In California, the future of qualified immunity currently rests in S.B.2, a bill written by Senators Steven Bradford (D-Gardena) and Tempore Atkins (D-San Diego). The proposed legislation aims to create higher standards of police accountability and would revoke the certification of an officer who is convicted of misconduct or a serious crime. S.B. 2 also bolsters the Tom Bane Civil Rights Act, making it easier for victims of law enforcement abuse to sue officers civilly. In late April, after a combative long hearing, the California Senate committee voted 7-2 in favor of the bill and it’s now set to be discussed before a fiscal committee and then a possible floor vote.

Napoleon Reyes, PhD, Associate Professor and Chair of Sonoma State University’s Criminology & Criminal Justice Studies department sees S.B.2 as reckoning with the “blue wall of silence.” He explained that if the bill is made into a law, plaintiffs will still have to prove that officers were intentionally violating their rights. What S.B.2 erases is the requirement to show that the violation was deliberate or spiteful.

“What this proposed legislation is intended to do is underscore the accountability aspect,” says Reyes. “I understand the pushback from law enforcement agencies. They argue that there will be a flood of litigation and officers will be more timid in enforcing law in fear of being sued.

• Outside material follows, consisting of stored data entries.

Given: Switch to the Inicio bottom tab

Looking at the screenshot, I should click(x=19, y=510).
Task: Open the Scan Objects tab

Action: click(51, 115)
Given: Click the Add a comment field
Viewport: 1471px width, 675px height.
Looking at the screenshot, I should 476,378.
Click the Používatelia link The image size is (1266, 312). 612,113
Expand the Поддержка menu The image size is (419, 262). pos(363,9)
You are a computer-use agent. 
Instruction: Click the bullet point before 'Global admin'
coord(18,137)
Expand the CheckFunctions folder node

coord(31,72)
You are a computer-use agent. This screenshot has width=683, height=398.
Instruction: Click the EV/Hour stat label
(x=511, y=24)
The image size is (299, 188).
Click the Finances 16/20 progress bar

Sure, there will be litigation but if there’s baseless allegations then the court will throw them out.”

Reyes opined that ultimately, S.B.2 stands to improve relationships between civilians and law enforcement and will change police culture throughout the state. “If we are to be true to the model of serve and protect, which comes with great responsibility, then law enforcement should welcome this opportunity to hold those who violate the rights of others accountable.”